PESHAWAR, Dec 22: Terrified by growing lawlessness and incidents of kidnappings for ransom, businessmen have called upon the government to declare the NWFP as a war-affected province and take measures to protect their lives and properties.
“In a province where 11 to 12 people are kidnapped daily, the government should not expect anybody to invest here; rather, businessmen are now fleeing the area,” Sharafat Ali Mubarik, president of the Sarhad Chamber of Commerce and Industry, said at a press conference here on Monday.
He said lack of fresh investments, non-revival of sick industrial units and poor infrastructure had been the stumbling block for industrial development in the province, but now kidnapping for ransom had become a major threat to the business community.
Mohammad Ishaq, vice-president of the SCCI, said that during the last 26 hours eight people, mostly businessmen, had been kidnapped in different parts of Peshawar, which spoke volumes for inefficiency of law-enforcement agencies.

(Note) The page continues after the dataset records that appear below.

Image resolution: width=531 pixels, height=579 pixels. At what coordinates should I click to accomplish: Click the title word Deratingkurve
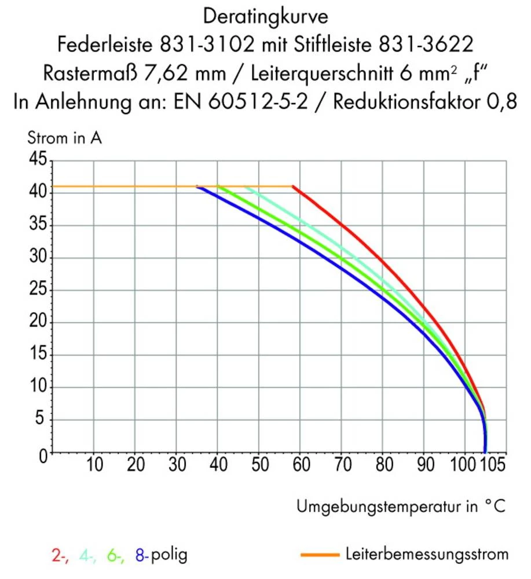point(266,16)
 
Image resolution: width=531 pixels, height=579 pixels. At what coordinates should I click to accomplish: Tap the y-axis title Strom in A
point(65,139)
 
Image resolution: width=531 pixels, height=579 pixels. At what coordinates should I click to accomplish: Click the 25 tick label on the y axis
point(37,290)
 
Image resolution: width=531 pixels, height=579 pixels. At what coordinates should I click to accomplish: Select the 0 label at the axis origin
point(42,455)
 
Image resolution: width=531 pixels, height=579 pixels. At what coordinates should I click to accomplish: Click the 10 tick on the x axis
point(94,465)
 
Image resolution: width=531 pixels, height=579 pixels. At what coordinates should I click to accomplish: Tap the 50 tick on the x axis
point(259,465)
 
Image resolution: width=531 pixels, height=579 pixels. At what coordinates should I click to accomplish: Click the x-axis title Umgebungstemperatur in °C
point(401,507)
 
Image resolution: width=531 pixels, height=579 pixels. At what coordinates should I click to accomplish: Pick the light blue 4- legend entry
point(88,556)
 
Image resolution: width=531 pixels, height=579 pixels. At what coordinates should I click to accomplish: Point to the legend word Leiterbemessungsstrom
point(426,554)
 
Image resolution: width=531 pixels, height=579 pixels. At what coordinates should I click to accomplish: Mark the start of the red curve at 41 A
point(294,186)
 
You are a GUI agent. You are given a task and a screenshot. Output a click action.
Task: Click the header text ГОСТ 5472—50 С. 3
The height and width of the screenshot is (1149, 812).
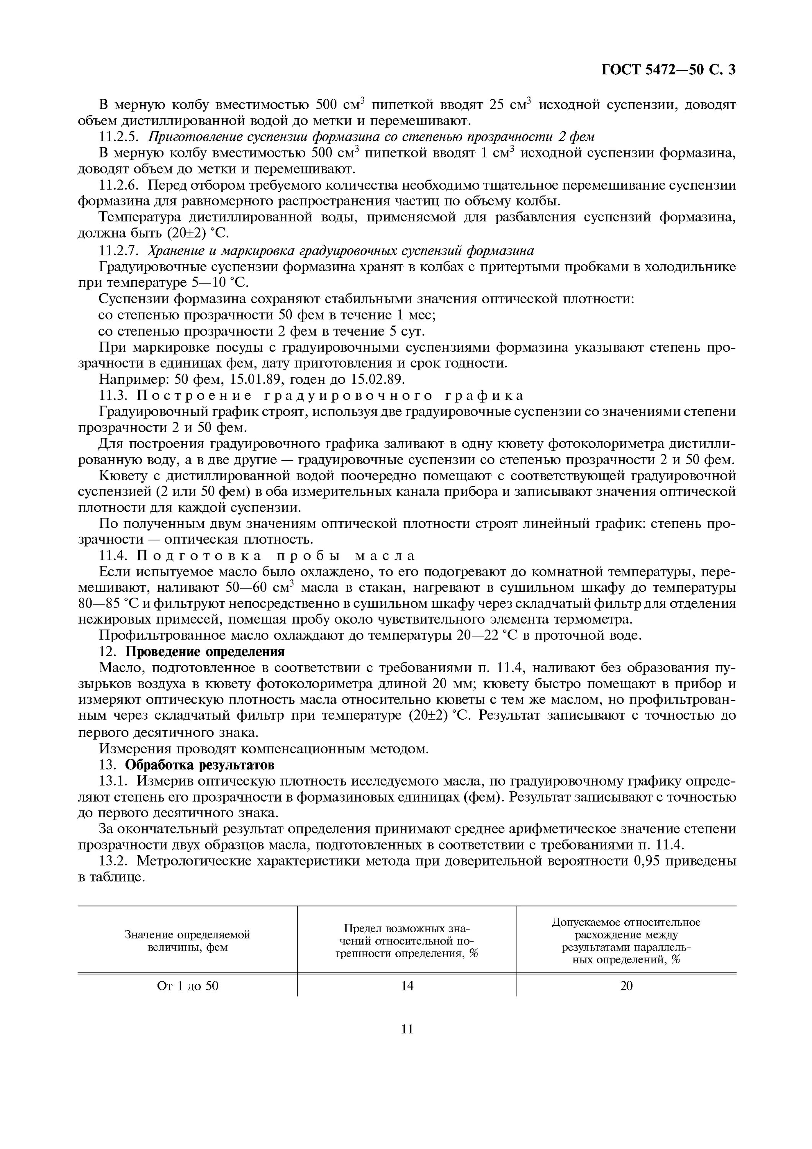click(x=668, y=70)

He said 240 people had been kidnapped in different parts of the province during 11 months and the ransom paid involved amount from Rs25,000 to Rs20 million.
“The government’s writ doesn’t seem to exist anywhere,” he said, adding: “Right from the station house officer to the provincial police officer nobody in the police department is accessible to hear the kidnapping cases.”
Of the total 3,144 industrial units in the province, he claimed, 2,795 had been closed, causing a drop in industrial labour force from 75,000 to 52,000 mainly because of the current spate of lawlessness coupled with energy crisis.
He called upon the provincial government to immediately form a citizen-police liaison committee, like the one in Karachi, to counter growing incidents of kidnapping and robbery.
He also demanded that a DIG level police officer and an assistant political agent (in case of a tribal region) should be deputed to liaison with the business community in the kidnapping cases.